- Exercise directions -
Lines from the line with "Where should I click to: Click the client" to the line with "The image size is (481, 282)." in the entries below, and only those, must be output exactly, with both ends included.

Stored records
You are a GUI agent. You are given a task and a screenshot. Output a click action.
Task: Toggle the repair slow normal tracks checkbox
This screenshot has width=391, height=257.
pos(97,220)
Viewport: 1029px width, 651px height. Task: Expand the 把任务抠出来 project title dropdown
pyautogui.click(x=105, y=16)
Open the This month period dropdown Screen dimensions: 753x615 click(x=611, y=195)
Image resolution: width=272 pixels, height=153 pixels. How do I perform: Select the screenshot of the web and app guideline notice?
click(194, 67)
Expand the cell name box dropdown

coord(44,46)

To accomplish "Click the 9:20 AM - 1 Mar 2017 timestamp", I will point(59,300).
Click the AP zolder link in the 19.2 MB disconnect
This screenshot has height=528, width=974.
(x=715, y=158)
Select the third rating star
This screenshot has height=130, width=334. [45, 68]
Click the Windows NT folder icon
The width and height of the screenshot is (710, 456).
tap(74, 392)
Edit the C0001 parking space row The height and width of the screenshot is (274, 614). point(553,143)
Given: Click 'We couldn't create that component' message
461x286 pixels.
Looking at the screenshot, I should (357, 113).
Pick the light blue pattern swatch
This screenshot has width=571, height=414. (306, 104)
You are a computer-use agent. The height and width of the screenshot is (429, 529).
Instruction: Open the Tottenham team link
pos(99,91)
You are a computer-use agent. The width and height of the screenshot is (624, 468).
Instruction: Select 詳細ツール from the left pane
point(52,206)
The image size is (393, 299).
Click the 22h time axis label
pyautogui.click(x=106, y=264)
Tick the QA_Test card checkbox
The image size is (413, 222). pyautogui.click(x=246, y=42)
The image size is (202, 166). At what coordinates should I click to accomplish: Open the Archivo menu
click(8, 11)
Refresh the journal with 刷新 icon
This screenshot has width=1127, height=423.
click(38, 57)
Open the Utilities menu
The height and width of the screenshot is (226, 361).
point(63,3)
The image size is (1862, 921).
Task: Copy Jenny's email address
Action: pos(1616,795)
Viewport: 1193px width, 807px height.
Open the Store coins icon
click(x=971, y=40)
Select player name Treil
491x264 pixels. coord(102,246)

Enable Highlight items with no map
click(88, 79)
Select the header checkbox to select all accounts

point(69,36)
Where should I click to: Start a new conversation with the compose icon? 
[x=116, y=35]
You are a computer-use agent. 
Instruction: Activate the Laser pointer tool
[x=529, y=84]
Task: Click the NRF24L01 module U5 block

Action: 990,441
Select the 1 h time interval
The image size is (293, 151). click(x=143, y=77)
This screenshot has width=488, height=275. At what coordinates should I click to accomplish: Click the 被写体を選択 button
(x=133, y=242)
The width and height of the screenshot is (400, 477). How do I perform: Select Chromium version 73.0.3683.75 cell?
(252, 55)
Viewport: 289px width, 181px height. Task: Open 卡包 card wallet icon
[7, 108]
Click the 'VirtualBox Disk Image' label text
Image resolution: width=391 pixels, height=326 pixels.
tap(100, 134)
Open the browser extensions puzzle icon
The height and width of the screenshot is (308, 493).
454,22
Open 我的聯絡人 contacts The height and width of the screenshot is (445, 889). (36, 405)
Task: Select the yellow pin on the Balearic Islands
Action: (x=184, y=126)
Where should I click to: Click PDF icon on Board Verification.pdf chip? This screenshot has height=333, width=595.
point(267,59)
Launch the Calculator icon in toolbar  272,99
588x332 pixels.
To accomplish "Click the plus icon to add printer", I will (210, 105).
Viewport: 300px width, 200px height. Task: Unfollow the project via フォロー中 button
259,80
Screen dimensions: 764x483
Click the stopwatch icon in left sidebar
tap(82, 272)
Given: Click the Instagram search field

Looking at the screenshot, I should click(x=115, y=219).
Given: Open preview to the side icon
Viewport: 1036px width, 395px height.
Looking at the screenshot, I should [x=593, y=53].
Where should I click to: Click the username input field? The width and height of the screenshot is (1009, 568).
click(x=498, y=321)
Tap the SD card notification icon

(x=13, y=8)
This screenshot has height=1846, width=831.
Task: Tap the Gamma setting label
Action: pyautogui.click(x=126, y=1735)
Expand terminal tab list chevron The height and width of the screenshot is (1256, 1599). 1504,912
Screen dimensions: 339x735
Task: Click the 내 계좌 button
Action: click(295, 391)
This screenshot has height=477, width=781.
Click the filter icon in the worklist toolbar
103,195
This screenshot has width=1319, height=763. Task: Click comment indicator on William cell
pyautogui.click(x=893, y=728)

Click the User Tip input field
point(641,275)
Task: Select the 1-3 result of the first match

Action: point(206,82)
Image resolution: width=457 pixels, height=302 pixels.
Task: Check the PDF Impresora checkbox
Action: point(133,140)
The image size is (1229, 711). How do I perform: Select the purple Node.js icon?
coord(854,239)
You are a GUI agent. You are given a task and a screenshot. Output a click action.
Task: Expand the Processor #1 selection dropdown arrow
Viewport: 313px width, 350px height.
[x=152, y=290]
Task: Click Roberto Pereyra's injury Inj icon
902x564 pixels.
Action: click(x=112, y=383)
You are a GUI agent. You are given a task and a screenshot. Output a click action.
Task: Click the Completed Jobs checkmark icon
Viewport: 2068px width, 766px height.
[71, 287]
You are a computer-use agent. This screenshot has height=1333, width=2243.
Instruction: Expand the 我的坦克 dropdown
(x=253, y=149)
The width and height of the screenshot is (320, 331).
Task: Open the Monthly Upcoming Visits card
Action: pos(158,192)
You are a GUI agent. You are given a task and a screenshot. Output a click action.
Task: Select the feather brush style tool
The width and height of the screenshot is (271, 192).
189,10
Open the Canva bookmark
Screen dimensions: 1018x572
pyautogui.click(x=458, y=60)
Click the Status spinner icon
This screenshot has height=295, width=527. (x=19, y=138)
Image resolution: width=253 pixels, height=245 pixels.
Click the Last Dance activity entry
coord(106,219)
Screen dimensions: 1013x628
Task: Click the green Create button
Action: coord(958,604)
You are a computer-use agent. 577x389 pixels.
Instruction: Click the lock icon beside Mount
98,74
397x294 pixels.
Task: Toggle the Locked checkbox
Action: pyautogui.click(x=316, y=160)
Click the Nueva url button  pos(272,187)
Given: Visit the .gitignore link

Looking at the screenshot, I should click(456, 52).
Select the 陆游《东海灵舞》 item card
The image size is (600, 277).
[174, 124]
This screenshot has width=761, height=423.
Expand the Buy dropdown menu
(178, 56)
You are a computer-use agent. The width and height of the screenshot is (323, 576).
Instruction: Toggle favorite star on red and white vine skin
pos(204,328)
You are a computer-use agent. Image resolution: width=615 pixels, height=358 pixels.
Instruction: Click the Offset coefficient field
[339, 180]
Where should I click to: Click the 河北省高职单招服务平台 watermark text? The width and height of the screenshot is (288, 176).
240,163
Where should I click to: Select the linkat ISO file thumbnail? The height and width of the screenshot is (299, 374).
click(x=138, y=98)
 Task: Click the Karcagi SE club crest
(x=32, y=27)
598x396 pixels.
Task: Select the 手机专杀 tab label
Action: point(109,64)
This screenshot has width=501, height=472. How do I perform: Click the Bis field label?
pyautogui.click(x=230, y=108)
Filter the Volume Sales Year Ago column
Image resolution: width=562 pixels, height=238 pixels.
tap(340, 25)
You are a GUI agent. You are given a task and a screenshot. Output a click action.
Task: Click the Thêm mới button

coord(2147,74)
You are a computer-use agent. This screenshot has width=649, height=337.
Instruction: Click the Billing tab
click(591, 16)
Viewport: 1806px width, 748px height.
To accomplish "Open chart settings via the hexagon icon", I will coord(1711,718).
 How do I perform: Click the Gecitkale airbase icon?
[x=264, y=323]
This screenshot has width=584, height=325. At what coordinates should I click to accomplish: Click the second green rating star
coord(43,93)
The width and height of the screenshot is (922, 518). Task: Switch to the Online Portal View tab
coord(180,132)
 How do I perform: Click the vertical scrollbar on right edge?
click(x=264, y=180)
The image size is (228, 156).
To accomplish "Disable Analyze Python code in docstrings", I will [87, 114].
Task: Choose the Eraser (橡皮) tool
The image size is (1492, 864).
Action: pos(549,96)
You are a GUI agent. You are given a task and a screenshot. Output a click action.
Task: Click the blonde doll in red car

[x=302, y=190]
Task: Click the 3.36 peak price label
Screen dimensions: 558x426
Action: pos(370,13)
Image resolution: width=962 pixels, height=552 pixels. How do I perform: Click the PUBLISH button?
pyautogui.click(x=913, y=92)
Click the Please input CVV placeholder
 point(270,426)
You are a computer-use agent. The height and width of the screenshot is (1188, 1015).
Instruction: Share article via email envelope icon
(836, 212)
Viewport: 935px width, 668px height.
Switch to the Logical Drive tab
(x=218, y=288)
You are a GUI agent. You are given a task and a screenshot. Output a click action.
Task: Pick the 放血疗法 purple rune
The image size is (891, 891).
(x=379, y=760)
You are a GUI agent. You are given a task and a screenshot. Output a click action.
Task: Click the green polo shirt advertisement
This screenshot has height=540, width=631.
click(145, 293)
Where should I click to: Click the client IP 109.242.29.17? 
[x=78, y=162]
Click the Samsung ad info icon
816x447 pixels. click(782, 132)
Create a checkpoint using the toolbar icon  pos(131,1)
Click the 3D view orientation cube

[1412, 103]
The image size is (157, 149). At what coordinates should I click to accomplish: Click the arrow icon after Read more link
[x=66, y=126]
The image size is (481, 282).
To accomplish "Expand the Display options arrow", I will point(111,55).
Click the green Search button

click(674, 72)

- Exercise answer -
Where should I click to: Click the client IP 109.242.29.17? 
[x=78, y=162]
Click the Samsung ad info icon
816x447 pixels. click(782, 132)
Create a checkpoint using the toolbar icon  pos(131,1)
Click the 3D view orientation cube

[1412, 103]
The image size is (157, 149). At what coordinates should I click to accomplish: Click the arrow icon after Read more link
[x=66, y=126]
The image size is (481, 282).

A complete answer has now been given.